- EXERCISE INSTRUCTIONS: Which lines below fall between the one containing "Task: Click the scrollbar down arrow" and the one containing "Open the More options ellipsis menu"? Repeat them exactly, counting both of those lines, and add nothing else.

- Dataset entries:
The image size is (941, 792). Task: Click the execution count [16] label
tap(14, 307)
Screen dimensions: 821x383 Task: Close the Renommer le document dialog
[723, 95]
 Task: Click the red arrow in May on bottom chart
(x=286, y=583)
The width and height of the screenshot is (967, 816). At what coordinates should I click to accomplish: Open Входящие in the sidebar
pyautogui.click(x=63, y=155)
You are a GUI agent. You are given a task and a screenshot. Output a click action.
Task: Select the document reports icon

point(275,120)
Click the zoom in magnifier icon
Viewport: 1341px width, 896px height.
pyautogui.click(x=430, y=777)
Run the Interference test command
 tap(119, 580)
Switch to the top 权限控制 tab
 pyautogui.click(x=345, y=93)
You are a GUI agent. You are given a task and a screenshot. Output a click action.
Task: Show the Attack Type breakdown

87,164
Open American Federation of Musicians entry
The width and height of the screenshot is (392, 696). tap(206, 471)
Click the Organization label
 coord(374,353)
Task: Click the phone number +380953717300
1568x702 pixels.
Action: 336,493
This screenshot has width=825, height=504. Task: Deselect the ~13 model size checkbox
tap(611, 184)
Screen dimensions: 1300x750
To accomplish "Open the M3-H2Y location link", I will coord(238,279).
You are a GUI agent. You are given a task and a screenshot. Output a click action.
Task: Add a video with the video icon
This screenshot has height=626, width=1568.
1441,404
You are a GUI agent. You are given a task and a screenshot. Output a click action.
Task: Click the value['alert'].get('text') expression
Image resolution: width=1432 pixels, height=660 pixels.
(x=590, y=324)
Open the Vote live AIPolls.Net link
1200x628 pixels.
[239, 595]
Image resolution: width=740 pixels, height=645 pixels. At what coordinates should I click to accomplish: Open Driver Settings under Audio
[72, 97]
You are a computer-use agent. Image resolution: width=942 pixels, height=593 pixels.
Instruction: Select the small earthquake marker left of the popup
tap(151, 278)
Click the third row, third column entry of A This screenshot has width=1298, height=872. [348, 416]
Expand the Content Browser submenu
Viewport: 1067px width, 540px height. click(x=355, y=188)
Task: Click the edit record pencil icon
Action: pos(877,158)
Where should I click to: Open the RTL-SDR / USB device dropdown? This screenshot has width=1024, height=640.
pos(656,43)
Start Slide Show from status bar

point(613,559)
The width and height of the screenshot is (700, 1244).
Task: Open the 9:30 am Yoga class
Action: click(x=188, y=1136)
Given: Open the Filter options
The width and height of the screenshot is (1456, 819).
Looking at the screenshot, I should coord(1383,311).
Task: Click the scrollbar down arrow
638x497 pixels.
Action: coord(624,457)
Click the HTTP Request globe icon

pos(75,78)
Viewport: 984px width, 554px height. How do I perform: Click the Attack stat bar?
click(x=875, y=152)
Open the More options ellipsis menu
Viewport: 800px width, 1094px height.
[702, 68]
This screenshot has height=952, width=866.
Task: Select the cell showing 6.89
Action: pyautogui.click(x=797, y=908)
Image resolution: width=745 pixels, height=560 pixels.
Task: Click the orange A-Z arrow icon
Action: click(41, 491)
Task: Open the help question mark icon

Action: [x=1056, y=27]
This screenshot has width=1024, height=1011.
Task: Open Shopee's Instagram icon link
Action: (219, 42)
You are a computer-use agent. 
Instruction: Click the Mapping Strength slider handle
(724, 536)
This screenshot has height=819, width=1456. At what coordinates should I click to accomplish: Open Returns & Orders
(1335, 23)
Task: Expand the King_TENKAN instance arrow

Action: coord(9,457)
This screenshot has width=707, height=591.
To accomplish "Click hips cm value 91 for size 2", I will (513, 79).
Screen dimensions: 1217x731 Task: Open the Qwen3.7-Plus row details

- EXPECTED ANSWER:
Task: Click the scrollbar down arrow
638x497 pixels.
Action: coord(624,457)
Click the HTTP Request globe icon

pos(75,78)
Viewport: 984px width, 554px height. How do I perform: Click the Attack stat bar?
click(x=875, y=152)
Open the More options ellipsis menu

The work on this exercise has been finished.